::: Data :::
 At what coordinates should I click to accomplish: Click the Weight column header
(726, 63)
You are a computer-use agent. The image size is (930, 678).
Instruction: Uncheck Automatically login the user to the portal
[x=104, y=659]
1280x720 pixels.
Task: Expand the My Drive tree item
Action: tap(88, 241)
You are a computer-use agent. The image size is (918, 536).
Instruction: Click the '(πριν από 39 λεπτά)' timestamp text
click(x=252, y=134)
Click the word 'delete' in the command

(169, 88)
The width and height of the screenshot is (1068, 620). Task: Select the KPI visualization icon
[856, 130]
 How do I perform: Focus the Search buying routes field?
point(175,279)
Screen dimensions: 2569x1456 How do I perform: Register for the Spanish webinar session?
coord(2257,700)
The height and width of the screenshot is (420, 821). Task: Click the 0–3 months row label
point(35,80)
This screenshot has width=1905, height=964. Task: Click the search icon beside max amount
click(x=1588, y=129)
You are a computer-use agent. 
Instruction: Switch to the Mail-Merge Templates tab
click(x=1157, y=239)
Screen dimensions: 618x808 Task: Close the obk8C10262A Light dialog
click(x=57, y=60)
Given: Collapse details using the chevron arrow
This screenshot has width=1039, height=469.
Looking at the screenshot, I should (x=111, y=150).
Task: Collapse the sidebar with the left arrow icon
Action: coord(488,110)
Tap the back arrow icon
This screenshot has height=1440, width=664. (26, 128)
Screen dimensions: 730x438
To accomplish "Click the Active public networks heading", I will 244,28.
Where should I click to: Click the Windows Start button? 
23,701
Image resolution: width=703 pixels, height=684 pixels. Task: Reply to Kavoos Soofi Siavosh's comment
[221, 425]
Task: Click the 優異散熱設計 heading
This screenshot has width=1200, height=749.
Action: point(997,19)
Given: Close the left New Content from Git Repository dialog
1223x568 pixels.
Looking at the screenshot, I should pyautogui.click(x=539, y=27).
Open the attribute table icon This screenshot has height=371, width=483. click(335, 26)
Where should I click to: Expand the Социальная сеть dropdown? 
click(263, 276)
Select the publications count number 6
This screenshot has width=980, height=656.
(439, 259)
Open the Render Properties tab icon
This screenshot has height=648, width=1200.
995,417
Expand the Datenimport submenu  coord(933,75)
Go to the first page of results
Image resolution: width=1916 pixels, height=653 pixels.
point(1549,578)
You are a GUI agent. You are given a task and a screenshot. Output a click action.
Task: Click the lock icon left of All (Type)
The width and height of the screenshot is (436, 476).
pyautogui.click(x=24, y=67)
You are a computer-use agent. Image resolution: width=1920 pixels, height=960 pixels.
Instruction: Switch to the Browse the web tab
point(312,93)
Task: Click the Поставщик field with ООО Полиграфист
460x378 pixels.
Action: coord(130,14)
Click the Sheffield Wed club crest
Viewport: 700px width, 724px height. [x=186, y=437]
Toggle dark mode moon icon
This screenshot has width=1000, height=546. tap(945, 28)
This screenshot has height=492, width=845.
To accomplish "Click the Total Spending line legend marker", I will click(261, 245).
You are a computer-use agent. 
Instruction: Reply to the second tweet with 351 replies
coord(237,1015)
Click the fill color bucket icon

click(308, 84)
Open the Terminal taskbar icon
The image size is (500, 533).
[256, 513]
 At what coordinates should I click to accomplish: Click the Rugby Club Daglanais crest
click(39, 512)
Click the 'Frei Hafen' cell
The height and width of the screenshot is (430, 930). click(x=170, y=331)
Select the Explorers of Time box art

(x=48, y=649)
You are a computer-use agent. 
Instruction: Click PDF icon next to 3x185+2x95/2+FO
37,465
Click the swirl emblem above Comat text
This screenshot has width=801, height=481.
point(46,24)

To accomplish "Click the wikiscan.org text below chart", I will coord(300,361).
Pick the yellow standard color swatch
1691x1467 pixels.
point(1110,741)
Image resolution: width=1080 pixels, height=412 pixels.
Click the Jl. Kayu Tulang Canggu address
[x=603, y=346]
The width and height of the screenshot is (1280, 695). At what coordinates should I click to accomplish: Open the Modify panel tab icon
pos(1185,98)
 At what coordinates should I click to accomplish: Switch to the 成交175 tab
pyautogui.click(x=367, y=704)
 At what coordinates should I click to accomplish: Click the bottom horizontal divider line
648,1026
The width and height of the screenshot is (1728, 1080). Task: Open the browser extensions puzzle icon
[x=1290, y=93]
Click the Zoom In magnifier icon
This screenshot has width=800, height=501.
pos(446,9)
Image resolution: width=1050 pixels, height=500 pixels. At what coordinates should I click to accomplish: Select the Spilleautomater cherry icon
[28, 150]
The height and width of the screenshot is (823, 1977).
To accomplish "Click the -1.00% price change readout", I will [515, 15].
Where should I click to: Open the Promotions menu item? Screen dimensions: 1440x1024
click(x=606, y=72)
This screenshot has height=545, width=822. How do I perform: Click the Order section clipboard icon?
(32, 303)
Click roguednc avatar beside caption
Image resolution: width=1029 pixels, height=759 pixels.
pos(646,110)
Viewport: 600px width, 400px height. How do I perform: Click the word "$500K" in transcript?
:::
**Your instructions**
In your answer, print every entry exactly as it appears.

**Solution**
 At what coordinates should I click to accomplish: Click the Weight column header
(726, 63)
You are a computer-use agent. The image size is (930, 678).
Instruction: Uncheck Automatically login the user to the portal
[x=104, y=659]
1280x720 pixels.
Task: Expand the My Drive tree item
Action: tap(88, 241)
You are a computer-use agent. The image size is (918, 536).
Instruction: Click the '(πριν από 39 λεπτά)' timestamp text
click(x=252, y=134)
Click the word 'delete' in the command

(169, 88)
The width and height of the screenshot is (1068, 620). Task: Select the KPI visualization icon
[856, 130]
 How do I perform: Focus the Search buying routes field?
point(175,279)
Screen dimensions: 2569x1456 How do I perform: Register for the Spanish webinar session?
coord(2257,700)
The height and width of the screenshot is (420, 821). Task: Click the 0–3 months row label
point(35,80)
This screenshot has width=1905, height=964. Task: Click the search icon beside max amount
click(x=1588, y=129)
You are a computer-use agent. 
Instruction: Switch to the Mail-Merge Templates tab
click(x=1157, y=239)
Screen dimensions: 618x808 Task: Close the obk8C10262A Light dialog
click(x=57, y=60)
Given: Collapse details using the chevron arrow
This screenshot has width=1039, height=469.
Looking at the screenshot, I should (x=111, y=150).
Task: Collapse the sidebar with the left arrow icon
Action: coord(488,110)
Tap the back arrow icon
This screenshot has height=1440, width=664. (26, 128)
Screen dimensions: 730x438
To accomplish "Click the Active public networks heading", I will 244,28.
Where should I click to: Click the Windows Start button? 
23,701
Image resolution: width=703 pixels, height=684 pixels. Task: Reply to Kavoos Soofi Siavosh's comment
[221, 425]
Task: Click the 優異散熱設計 heading
This screenshot has width=1200, height=749.
Action: point(997,19)
Given: Close the left New Content from Git Repository dialog
1223x568 pixels.
Looking at the screenshot, I should pyautogui.click(x=539, y=27).
Open the attribute table icon This screenshot has height=371, width=483. click(335, 26)
Where should I click to: Expand the Социальная сеть dropdown? 
click(263, 276)
Select the publications count number 6
This screenshot has width=980, height=656.
(439, 259)
Open the Render Properties tab icon
This screenshot has height=648, width=1200.
995,417
Expand the Datenimport submenu  coord(933,75)
Go to the first page of results
Image resolution: width=1916 pixels, height=653 pixels.
point(1549,578)
You are a GUI agent. You are given a task and a screenshot. Output a click action.
Task: Click the lock icon left of All (Type)
The width and height of the screenshot is (436, 476).
pyautogui.click(x=24, y=67)
You are a computer-use agent. Image resolution: width=1920 pixels, height=960 pixels.
Instruction: Switch to the Browse the web tab
point(312,93)
Task: Click the Поставщик field with ООО Полиграфист
460x378 pixels.
Action: coord(130,14)
Click the Sheffield Wed club crest
Viewport: 700px width, 724px height. [x=186, y=437]
Toggle dark mode moon icon
This screenshot has width=1000, height=546. tap(945, 28)
This screenshot has height=492, width=845.
To accomplish "Click the Total Spending line legend marker", I will click(261, 245).
You are a computer-use agent. 
Instruction: Reply to the second tweet with 351 replies
coord(237,1015)
Click the fill color bucket icon

click(308, 84)
Open the Terminal taskbar icon
The image size is (500, 533).
[256, 513]
 At what coordinates should I click to accomplish: Click the Rugby Club Daglanais crest
click(39, 512)
Click the 'Frei Hafen' cell
The height and width of the screenshot is (430, 930). click(x=170, y=331)
Select the Explorers of Time box art

(x=48, y=649)
You are a computer-use agent. 
Instruction: Click PDF icon next to 3x185+2x95/2+FO
37,465
Click the swirl emblem above Comat text
This screenshot has width=801, height=481.
point(46,24)

To accomplish "Click the wikiscan.org text below chart", I will coord(300,361).
Pick the yellow standard color swatch
1691x1467 pixels.
point(1110,741)
Image resolution: width=1080 pixels, height=412 pixels.
Click the Jl. Kayu Tulang Canggu address
[x=603, y=346]
The width and height of the screenshot is (1280, 695). At what coordinates should I click to accomplish: Open the Modify panel tab icon
pos(1185,98)
 At what coordinates should I click to accomplish: Switch to the 成交175 tab
pyautogui.click(x=367, y=704)
 At what coordinates should I click to accomplish: Click the bottom horizontal divider line
648,1026
The width and height of the screenshot is (1728, 1080). Task: Open the browser extensions puzzle icon
[x=1290, y=93]
Click the Zoom In magnifier icon
This screenshot has width=800, height=501.
pos(446,9)
Image resolution: width=1050 pixels, height=500 pixels. At what coordinates should I click to accomplish: Select the Spilleautomater cherry icon
[28, 150]
The height and width of the screenshot is (823, 1977).
To accomplish "Click the -1.00% price change readout", I will [515, 15].
Where should I click to: Open the Promotions menu item? Screen dimensions: 1440x1024
click(x=606, y=72)
This screenshot has height=545, width=822. How do I perform: Click the Order section clipboard icon?
(32, 303)
Click roguednc avatar beside caption
Image resolution: width=1029 pixels, height=759 pixels.
pos(646,110)
Viewport: 600px width, 400px height. How do I perform: Click the word "$500K" in transcript?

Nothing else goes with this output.